# Entries shown
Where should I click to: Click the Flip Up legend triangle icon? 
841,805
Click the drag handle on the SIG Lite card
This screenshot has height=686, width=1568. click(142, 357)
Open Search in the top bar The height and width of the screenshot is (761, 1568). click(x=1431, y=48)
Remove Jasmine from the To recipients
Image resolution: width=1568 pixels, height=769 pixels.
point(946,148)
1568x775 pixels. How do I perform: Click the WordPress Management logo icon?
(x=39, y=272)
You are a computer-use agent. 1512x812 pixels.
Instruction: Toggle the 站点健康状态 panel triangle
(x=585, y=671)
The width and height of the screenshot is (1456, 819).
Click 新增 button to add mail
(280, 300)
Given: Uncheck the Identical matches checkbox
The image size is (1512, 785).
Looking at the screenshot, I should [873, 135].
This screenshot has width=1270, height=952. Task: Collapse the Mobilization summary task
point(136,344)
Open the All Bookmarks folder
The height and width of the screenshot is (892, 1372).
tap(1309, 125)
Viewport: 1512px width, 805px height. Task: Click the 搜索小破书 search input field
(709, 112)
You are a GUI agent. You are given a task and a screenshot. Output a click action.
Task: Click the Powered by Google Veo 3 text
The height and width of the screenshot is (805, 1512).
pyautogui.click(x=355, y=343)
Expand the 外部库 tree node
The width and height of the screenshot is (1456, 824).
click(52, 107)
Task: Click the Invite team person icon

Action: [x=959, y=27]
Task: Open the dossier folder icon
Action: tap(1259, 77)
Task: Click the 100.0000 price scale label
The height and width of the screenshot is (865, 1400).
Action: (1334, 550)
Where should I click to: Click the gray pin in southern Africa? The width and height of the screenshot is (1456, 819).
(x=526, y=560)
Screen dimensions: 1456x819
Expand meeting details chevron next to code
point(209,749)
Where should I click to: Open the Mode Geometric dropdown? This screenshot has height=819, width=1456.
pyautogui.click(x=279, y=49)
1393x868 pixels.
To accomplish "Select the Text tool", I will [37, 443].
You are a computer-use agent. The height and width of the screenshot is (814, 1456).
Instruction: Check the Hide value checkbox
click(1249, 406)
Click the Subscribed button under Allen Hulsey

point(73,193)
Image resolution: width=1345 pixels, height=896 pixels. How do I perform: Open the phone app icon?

# Try it
Transcribe the material exactly, so that no line is lost or altered.

# Solution for this exercise
Where should I click to: Click the Flip Up legend triangle icon? 
841,805
Click the drag handle on the SIG Lite card
This screenshot has height=686, width=1568. click(142, 357)
Open Search in the top bar The height and width of the screenshot is (761, 1568). click(x=1431, y=48)
Remove Jasmine from the To recipients
Image resolution: width=1568 pixels, height=769 pixels.
point(946,148)
1568x775 pixels. How do I perform: Click the WordPress Management logo icon?
(x=39, y=272)
You are a computer-use agent. 1512x812 pixels.
Instruction: Toggle the 站点健康状态 panel triangle
(x=585, y=671)
The width and height of the screenshot is (1456, 819).
Click 新增 button to add mail
(280, 300)
Given: Uncheck the Identical matches checkbox
The image size is (1512, 785).
Looking at the screenshot, I should [873, 135].
This screenshot has width=1270, height=952. Task: Collapse the Mobilization summary task
point(136,344)
Open the All Bookmarks folder
The height and width of the screenshot is (892, 1372).
tap(1309, 125)
Viewport: 1512px width, 805px height. Task: Click the 搜索小破书 search input field
(709, 112)
You are a GUI agent. You are given a task and a screenshot. Output a click action.
Task: Click the Powered by Google Veo 3 text
The height and width of the screenshot is (805, 1512).
pyautogui.click(x=355, y=343)
Expand the 外部库 tree node
The width and height of the screenshot is (1456, 824).
click(52, 107)
Task: Click the Invite team person icon

Action: [x=959, y=27]
Task: Open the dossier folder icon
Action: tap(1259, 77)
Task: Click the 100.0000 price scale label
The height and width of the screenshot is (865, 1400).
Action: (1334, 550)
Where should I click to: Click the gray pin in southern Africa? The width and height of the screenshot is (1456, 819).
(x=526, y=560)
Screen dimensions: 1456x819
Expand meeting details chevron next to code
point(209,749)
Where should I click to: Open the Mode Geometric dropdown? This screenshot has height=819, width=1456.
pyautogui.click(x=279, y=49)
1393x868 pixels.
To accomplish "Select the Text tool", I will [37, 443].
You are a computer-use agent. The height and width of the screenshot is (814, 1456).
Instruction: Check the Hide value checkbox
click(1249, 406)
Click the Subscribed button under Allen Hulsey

point(73,193)
Image resolution: width=1345 pixels, height=896 pixels. How do I perform: Open the phone app icon?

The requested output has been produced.